PROBLEM STATEMENT = Where the string "agent" appears in a line of the data, show that line.

╭─ RECORD SET

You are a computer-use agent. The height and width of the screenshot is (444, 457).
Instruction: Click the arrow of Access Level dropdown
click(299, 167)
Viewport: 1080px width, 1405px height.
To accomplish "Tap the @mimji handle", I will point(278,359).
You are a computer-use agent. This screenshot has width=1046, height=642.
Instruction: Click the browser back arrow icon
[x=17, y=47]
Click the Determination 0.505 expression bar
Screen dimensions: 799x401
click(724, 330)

╰─
╭─ RECORD SET

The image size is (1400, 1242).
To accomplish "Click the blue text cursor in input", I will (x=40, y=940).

╰─
╭─ RECORD SET

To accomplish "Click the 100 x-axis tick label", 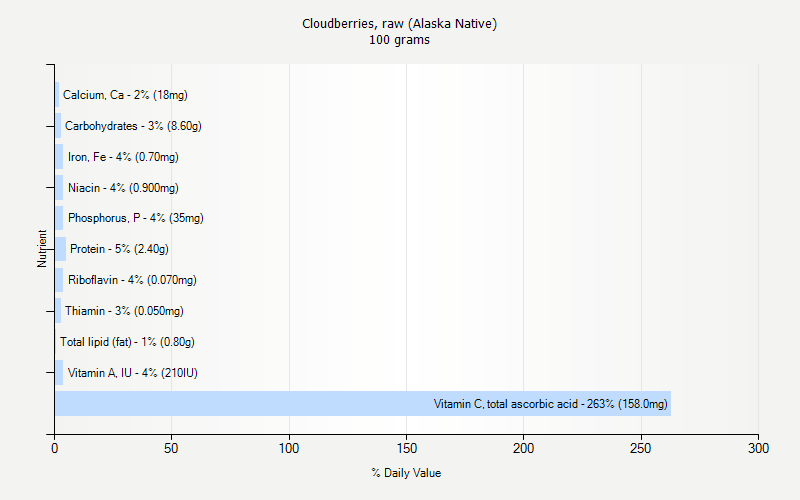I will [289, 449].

╰─

TASK ANSWER =
You are a computer-use agent. The height and width of the screenshot is (444, 457).
You are a computer-use agent. This screenshot has width=1046, height=642.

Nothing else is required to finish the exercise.